Music Piracy And The Gospel

As I read this story about the Recording Industry Association of America cracking down on illegal downloads by college students, the correlations between the article and the gospel were flowing. Everyone has heard of this happening, but it probably won't affect them.

The students who were interviewed admitted that they knew it was illegal to download and share the music, but rationalization was everywhere:

"Obviously I knew it was illegal, but no one got in trouble for it."

"Johnson compares what he did to people driving 5 miles per hour over the speed limit. 'It's not like I downloaded millions of songs and sold them to people'."

"But the students coughing up the cash question why they're the ones getting in trouble."

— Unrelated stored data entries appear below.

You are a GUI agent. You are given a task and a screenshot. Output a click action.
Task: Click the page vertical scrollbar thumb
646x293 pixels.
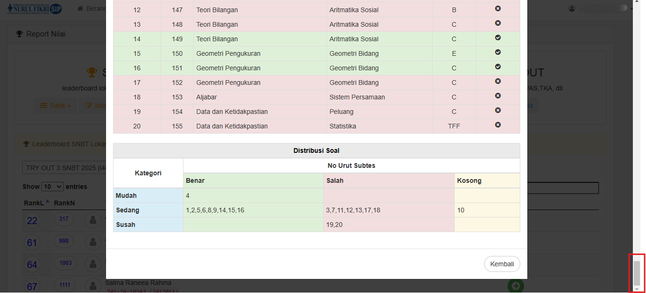click(637, 272)
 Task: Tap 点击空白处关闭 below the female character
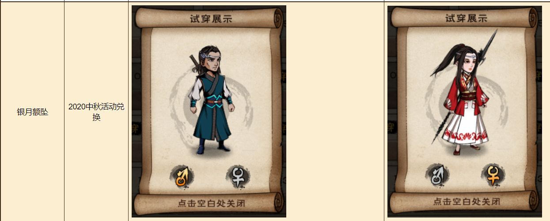(467, 201)
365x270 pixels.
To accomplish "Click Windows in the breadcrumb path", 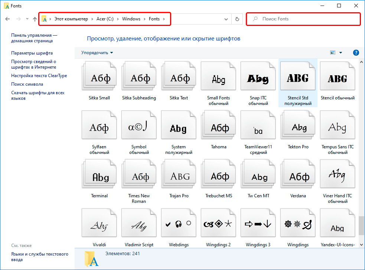I will [131, 19].
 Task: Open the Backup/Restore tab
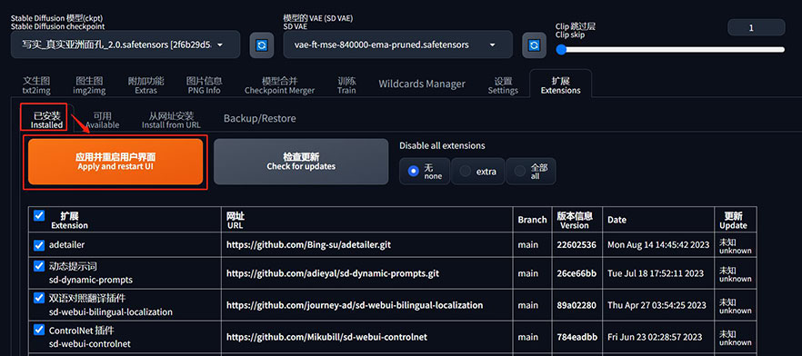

Maybe it's because they're guilty, and they're getting what they deserve under the law. (Really, getting off easy by settling out of court, but I'm still working on a scriptural parallel to that.) As I read, the arguments sounded so much like our own reasoning when faced with God's law. "I'm not so bad. Lookit that guy over there! I've only killed one person and he deserved it. But that guy's a serial killer! Besides, everybody's doing it."

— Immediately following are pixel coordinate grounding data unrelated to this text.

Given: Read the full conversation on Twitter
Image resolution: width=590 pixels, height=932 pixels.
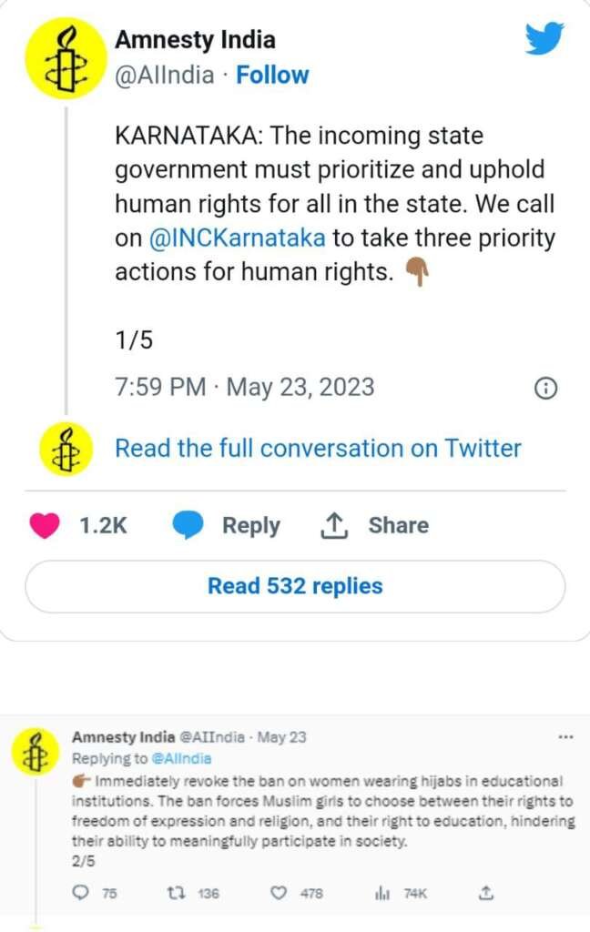Looking at the screenshot, I should click(x=318, y=449).
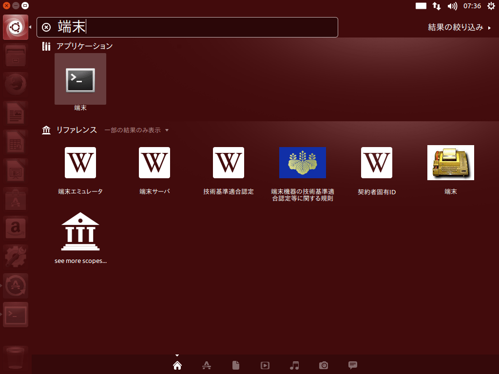The image size is (499, 374).
Task: Collapse the Dash using the bottom arrow
Action: pos(177,355)
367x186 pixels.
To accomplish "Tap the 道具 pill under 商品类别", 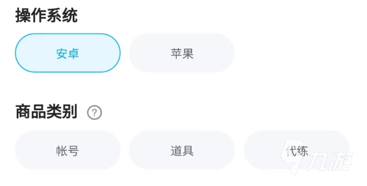I will [x=182, y=150].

Sounds like a lot of law, and that was the point of the article (or at least how I took it.)
The grace came in the form of the girl's parents paying her fine: "Without their help, I don't know what I would have done."

Indeed. Without Jesus to pay our fine, what would any of us do?

2 Comments:

Blogger Ched said...

I like the connections you are making here. The bit about the girl's parents paying her fine is a good parallel.

May 23, 2007 11:01 PM  
Blogger DErifter said...

Hi Ched,
Thanks for the comment. After re-reading the post, I noticed that the girl whose parents paid the fine hadn't necessarily repented, so I don't know what an accurate reflection that is.

And maybe settling out of court would be the parallel to our receiving grace without having to face "The Judge". I don't want to push this too far but I wonder if, after having her fine paid for her, she sold all her downloads and gave the money to start-up record companies and is now living a sanctified life by buying music and giving it to those who have none?